70 miles of the Arizona-New Mexico border are marked by the Peloncillo Mountains, a rocky, arid range that contains within its length both tall peaks and gentle, gradual slopes and hills. The mountains are a crossroads not only between the extremes of summits and valleys, but between different kinds of flora and fauna. The species of the dry Chihuahua and Great Plains can be found here, as can the species of the Sonora and Sierra Madre. Even species from Mexico travel here. It's not unknown to see a jaguar among the mountains. Cacti is rarely more diverse and birding rarely so species extensive as this. One plant in the empty lake beds of the Lordsburg Playas, the Griffith's saltbrush, only exists two other places in the world.
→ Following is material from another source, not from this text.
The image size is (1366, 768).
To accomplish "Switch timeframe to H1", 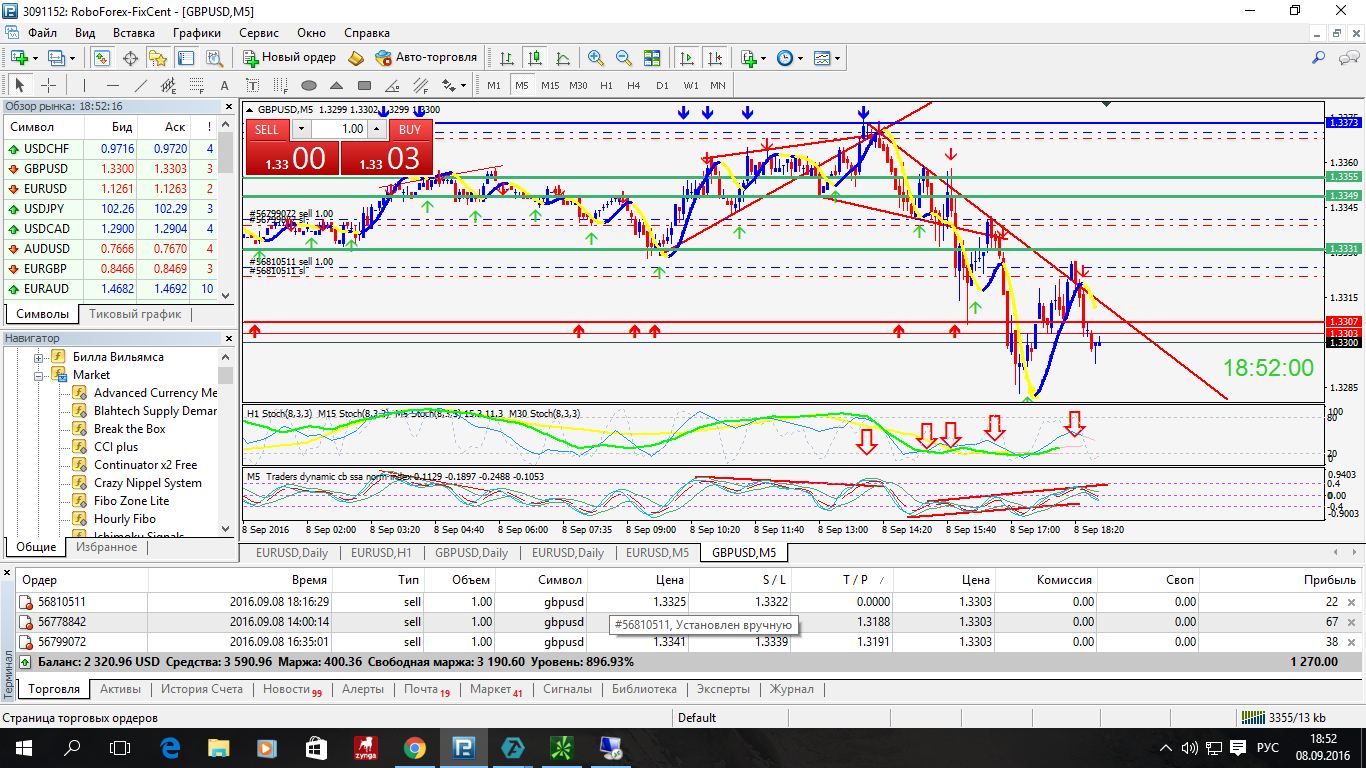I will point(606,85).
Hikers will enjoy combing the miles and miles of raw wilderness. Grey Mountain, rising over 6,700 feet above the surrounding landscape, is the tallest mountain in the range, and the limestone and granite formations on Granite Mountain make it an intriguing landmark. The white-duned Lordsburg Playas, the volcanic-tuffed King Mountain, and the bird-rich Guadalupe Canyon are also popular destinations. Rock-climbers and geologists also love the range, for obvious reasons.
Hours + Fees
Map + Directions
- From I-10
- Take Steins exit 3 (near the border between Arizona and New Mexico)
- Drive CR A012 for three miles north until you see the Lordsburg Playas on the east side of the road.
- Or continue ten miles northward of I-10 until you reach the intersection of CR A015 with A013. This is the southern boundary of the wilderness.
- Or continue 12 miles north of I-10. You'll reach an intersection between CR A013 and A020. This is the north boundary of the Playas and another access point to the park.
Currently, there's no public access to Grey Peak and Guadalupe Canyon.